TASK TO COMPLETE:
Which lines in the material below contain the word "name"? Copy each of them.
═══ RECORDS FOR THE EXERCISE
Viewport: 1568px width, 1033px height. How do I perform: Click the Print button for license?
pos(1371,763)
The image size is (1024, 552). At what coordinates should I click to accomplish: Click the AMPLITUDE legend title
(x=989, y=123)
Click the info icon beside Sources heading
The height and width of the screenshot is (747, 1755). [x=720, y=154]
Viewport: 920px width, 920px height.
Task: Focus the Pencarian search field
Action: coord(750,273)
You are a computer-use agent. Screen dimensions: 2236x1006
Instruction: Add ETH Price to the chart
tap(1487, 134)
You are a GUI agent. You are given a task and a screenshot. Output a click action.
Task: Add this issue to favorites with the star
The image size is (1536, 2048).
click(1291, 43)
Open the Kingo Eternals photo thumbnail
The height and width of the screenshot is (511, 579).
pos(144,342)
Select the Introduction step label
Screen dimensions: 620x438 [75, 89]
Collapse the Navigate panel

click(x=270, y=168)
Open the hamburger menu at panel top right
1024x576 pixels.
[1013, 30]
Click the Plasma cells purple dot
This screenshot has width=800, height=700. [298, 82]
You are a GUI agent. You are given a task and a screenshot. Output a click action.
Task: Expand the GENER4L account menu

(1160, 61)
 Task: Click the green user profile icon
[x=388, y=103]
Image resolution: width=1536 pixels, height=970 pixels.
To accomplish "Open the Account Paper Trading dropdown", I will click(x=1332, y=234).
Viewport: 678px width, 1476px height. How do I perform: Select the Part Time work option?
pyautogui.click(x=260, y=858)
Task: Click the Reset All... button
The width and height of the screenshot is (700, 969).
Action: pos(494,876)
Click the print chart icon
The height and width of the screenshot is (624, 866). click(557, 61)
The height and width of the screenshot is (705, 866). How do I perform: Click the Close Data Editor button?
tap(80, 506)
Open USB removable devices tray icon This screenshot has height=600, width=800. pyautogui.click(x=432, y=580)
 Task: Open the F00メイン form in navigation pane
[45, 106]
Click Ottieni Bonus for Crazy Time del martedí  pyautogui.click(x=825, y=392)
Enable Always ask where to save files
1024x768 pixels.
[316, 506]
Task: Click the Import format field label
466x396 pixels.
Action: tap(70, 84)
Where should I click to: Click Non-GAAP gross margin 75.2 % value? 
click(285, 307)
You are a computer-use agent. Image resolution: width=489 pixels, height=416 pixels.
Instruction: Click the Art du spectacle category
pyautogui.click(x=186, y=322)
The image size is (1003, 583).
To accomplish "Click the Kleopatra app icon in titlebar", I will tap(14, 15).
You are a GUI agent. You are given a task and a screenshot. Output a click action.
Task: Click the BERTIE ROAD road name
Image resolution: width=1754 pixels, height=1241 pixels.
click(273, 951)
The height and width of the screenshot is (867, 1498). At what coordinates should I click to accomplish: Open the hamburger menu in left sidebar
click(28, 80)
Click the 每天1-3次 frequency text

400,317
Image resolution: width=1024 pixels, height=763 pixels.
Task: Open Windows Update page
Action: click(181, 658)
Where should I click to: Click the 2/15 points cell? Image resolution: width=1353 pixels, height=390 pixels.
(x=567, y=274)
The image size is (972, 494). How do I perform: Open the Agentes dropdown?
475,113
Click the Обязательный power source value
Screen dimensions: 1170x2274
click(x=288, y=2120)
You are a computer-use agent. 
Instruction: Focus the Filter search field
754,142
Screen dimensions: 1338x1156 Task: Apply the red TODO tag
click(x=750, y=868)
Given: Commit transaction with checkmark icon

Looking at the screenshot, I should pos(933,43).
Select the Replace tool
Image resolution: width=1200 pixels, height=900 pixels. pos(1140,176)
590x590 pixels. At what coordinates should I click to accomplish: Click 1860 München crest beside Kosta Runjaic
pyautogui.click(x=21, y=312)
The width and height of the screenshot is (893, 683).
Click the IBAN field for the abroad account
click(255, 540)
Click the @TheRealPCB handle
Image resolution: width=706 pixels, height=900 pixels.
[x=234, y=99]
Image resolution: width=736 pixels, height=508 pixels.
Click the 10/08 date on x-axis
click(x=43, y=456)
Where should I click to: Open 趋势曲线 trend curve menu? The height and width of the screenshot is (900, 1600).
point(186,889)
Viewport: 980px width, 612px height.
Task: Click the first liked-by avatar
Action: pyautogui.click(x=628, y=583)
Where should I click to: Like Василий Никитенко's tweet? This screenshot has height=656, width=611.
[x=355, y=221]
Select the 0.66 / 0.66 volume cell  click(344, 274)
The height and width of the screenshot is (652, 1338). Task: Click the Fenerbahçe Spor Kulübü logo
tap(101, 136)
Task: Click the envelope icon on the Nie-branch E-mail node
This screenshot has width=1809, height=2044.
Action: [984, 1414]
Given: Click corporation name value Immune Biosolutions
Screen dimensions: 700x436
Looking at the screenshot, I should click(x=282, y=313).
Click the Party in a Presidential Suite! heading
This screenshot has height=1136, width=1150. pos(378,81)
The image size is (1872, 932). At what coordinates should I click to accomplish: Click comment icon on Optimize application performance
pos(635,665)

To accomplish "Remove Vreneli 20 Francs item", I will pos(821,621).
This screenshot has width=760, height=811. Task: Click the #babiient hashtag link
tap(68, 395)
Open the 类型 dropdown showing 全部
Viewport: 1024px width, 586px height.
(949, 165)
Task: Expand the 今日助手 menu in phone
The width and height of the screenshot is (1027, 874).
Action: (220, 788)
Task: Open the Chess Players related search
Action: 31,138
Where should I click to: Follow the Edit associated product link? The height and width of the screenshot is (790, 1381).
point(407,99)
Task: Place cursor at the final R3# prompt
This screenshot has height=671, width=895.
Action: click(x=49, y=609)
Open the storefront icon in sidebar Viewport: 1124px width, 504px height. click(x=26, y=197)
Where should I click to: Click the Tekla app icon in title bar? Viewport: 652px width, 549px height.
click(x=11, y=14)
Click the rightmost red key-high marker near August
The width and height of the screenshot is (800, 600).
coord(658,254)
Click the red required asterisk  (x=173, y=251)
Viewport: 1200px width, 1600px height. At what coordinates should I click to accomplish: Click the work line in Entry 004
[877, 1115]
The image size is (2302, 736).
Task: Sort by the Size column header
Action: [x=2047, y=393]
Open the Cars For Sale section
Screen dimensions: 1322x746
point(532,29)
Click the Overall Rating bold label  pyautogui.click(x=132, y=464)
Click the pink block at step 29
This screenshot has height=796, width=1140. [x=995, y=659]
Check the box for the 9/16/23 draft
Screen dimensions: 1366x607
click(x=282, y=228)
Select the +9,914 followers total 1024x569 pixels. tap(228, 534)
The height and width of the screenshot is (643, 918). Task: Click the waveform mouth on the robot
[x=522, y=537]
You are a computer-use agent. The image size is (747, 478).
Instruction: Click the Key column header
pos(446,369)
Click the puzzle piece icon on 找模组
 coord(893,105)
══════
RESPONSE TO THIS EXERCISE:
Task: Click the BERTIE ROAD road name
Given: Click corporation name value Immune Biosolutions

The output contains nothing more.